Dans ce cadre, il nous semble pertinent d’explorer les mécanismes de représentation de l’action chez des enfants présentant une lésion frontale et/ou chez des enfants TDAH afin de comparer leur profil de performances avec celui des enfants autistes. À notre connaissance une seule étude a évalué la génération de scripts chez des adolescents TDAH et a mis en évidence un nombre important d’erreurs de séquence contrastant avec une préservation de la structure sémantique des scripts . Ainsi, chez les enfants TDAH, les aspects syntaxiques semblent également plus perturbés que les aspects sémantiques.

Par ailleurs, même si nous avons pris comme modèle cérébral le fonctionnement du cortex préfrontal dans les différents composants du contrôle de l’action, nous avons conscience que la représentation de l’action inclut un réseau cérébral beaucoup plus large (avec notamment un rôle important des régions pariétales et du sillon temporal supérieur). Il n’est pas exclu que les troubles de la représentation de l’action soient la conséquence d’une perturbation frontale associée à l’atteinte d’une ou plusieurs de ces autres régions cérébrales qui peuvent varier suivant les pathologies considérées.

Nous avons proposé l’hypothèse qu’un trouble de la représentation de l’action dans l’autisme pouvait rendre compte d’une part des déficits exécutifs et d’autre part des déficits de théorie de l’esprit. Certes, nous avons mis en évidence un trouble de la représentation de l’action mais nous n’avons pas exploré les liens possibles avec la théorie de l’esprit ou d’autres tâches de fonctions exécutives.

Nous souhaiterions reproduire les résultats obtenus avec le protocole des scripts en images en les corrélant avec les performances des sujets autistes dans différentes tâches de planification, d’imitation et d’exécution de gestes et d’actions. Nous avons déjà souligné que, chez les patients avec lésion frontale, l’exécution de scripts n’entraînait pas nécessairement le même type d’erreurs que l’arrangement et la génération de scripts. Par ailleurs, il semble que l’exécution soit plus sensible aux troubles de planification que la génération de scripts : le surcroît de stimulation occasionné par la mise en situation d’exécution démultiplie le nombre de choix d’actions à effectuer et de décisions à prendre .

Dans nos deux expériences, les sujets autistes ont relativement bien réussi les tâches de théorie de l’esprit mais les tâches utilisées ne sont peut-être pas les plus sensibles au regard de l’âge et de l’âge mental verbal des sujets. En effet, pour les tâches que nous avons utilisées, Happé a montré que la réussite des enfants autistes dépendait de leur âge mental verbal. Avant 6 ans d’âge mental verbal, tous les enfants autistes sont en échec, vers 9 ans d’âge mental verbal, les enfants autistes ont 50 % de chance de réussir les deux tâches et au-delà de 11 ans d’âge mental verbal tous les enfants autistes réussissent les deux tâches. Il est donc possible que les sujets autistes que nous avons testés dans nos deux études réussissent relativement bien les épreuves de théorie de l’esprit du fait de leur âge chronologique avancé et d’un niveau verbal suffisant.

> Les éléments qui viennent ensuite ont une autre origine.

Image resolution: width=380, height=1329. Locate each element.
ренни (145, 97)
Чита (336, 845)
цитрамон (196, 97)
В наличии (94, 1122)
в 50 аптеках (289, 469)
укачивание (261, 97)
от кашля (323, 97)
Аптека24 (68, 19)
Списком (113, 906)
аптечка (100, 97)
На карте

D’autre part, dans nos deux expériences, nous avons délibérément choisi des sujets autistes présentant un niveau de compréhension verbale suffisant pour comprendre les consignes des tâches expérimentales. Enfin, tous les sujets testés bénéficient de prises en charge pluridisciplinaires, dont certaines ont pour objectif de développer les capacités de mentalisation.